## What this task involves
The entries are to be reproduced word for word, with all images left out.

## Information supplied
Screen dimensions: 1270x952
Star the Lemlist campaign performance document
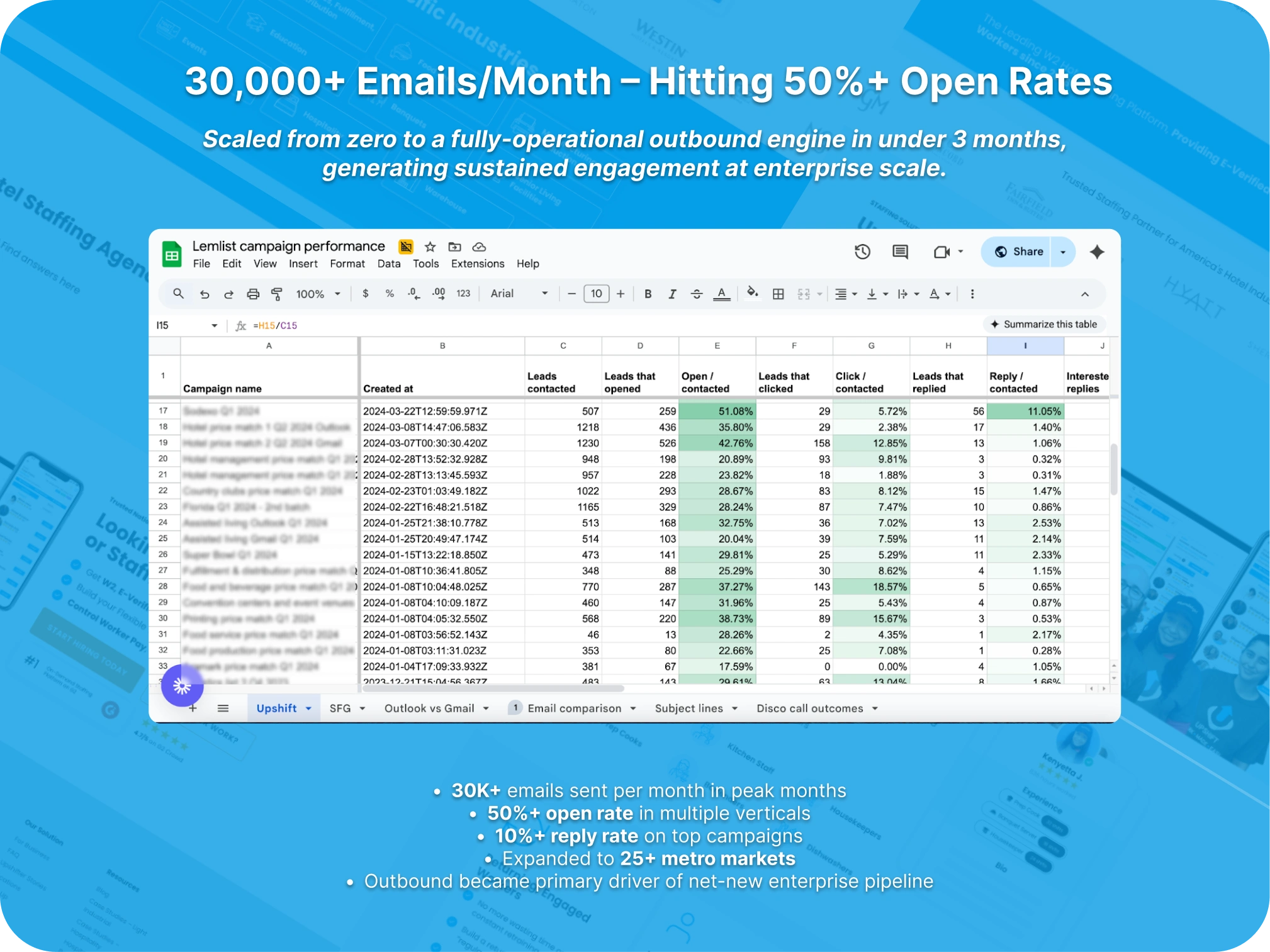click(430, 247)
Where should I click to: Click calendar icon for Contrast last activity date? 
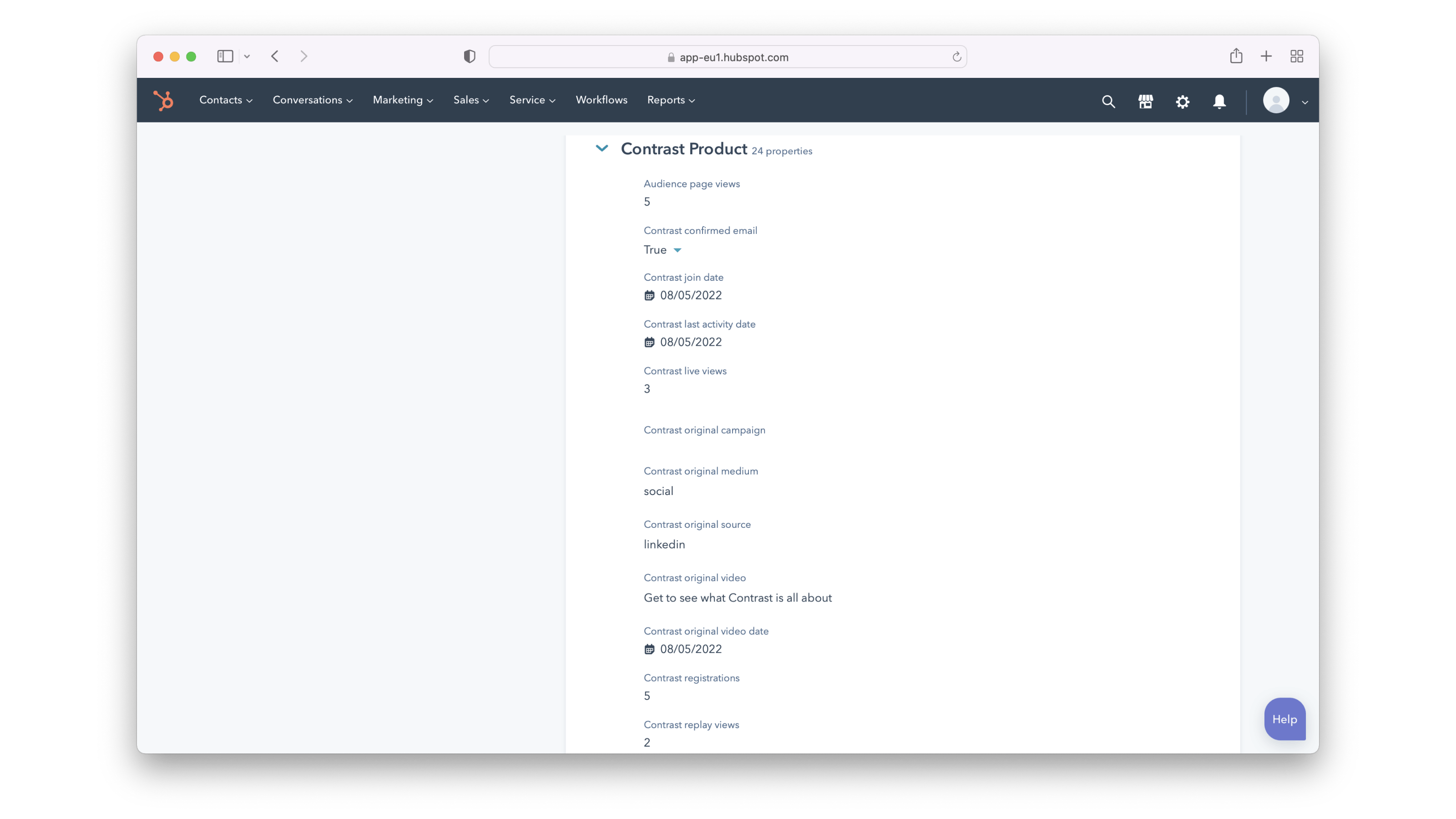[649, 343]
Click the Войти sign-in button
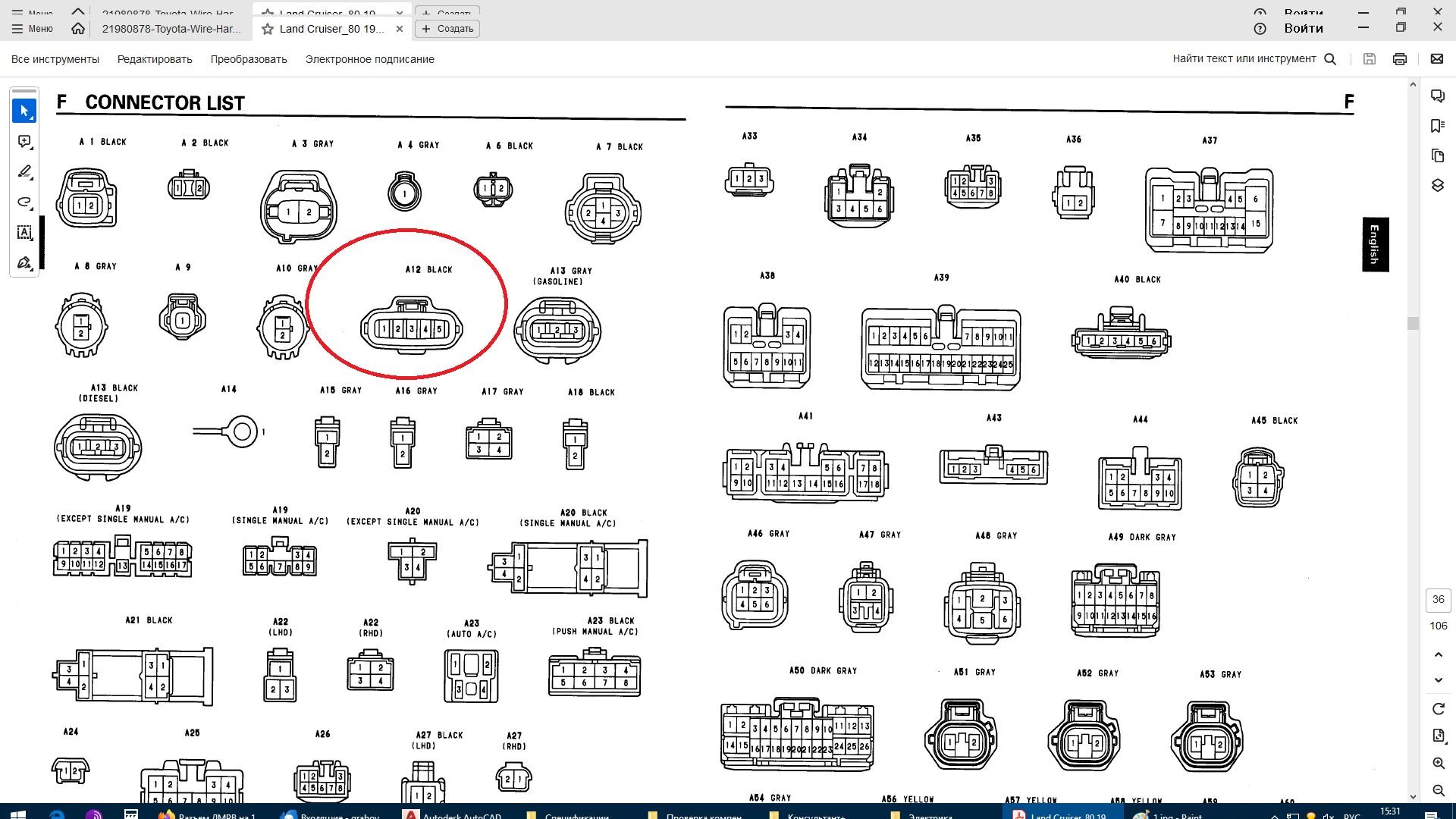 (1303, 28)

## Output of the task
Screen dimensions: 1270x952
Star the Lemlist campaign performance document
click(430, 247)
Where should I click to: Click calendar icon for Contrast last activity date? 
[649, 343]
Click the Войти sign-in button
 (1303, 28)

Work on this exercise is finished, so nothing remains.